|the two presses in the back are the oldest in the world|
|a bilingual printed text|
In graduate school I learned a lot of things about the printing process, and the sale and importance of books in the time of Shakespeare. We folded up paper into quartos and sixteenmos, listened to Tiffany Stern talk about how the paper props were likely given separately from the rest of the script to the printers. We became familiar with secretary hand, got to know different printers and their particular stamps on their pages, we even had a project where we had to write a paper making sense out of all the books sold alongside a Shakespeare play at a bookstand in London in a given year, all things we can do with even a small library, thanks to the powers of the internet, and a few good resources. I wrote my MFA thesis about the power of books, paper and stories in their world and in ours.
|uncut pages with editing marks in the margins|
As you walk from room to room, you enter various places of work. There's the type room (where the type is, to this day stored in careful boxes) and the room for the setting of the type, and a full of presses. The room for the editing (big boothed table by large windows for the light), the shop where the books were sold, the foundry where the type was made, and no end of beautiful libraries. You can pour over books in Dutch, books in English, books in Latin or Greek, or printed Arabic scripts. Beautiful manuscript volumes, tall, narrow account books, a five language bible in many volumes, and giant atlases. This printing house put out some of the earliest of illustrated scientific works covering anatomy, botany, astronomy all studied like never before. It wasn't just the printing presses they own, including the two oldest presses in the world, it seeing all those tools for every piece of every task, which was just astonishing. The process seems so careful, so meticulous, with so many pairs of hands involved from start to finish.

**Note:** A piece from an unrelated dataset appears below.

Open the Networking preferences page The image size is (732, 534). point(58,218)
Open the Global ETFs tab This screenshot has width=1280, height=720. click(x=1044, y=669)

Today's tools are so much more complex, and yet also so user friendly that even though I haven't any clear idea about the workings of my computer or even of this website, things are set up so that I can click the "publish" button whenever I choose. It makes me wonder, where is craftsmanship in online writing? Does it lie wholly in the writing style? And how to the material objects used to read text today (my computer screen, or a smart phone or whatever) affect the material read? What about laying text in a blogpost? Do people have more or less control over their words now? How does range of readership affect these questions? In the last week I've had more pageviews on my blog from the Ukraine than from the US, and I am very curious: who are you readers in the Ukraine? What do you find interesting in my writing? And to anyone reading, what do you find compelling about books? About the act of reading? It's been nearly a month and I am still wondering.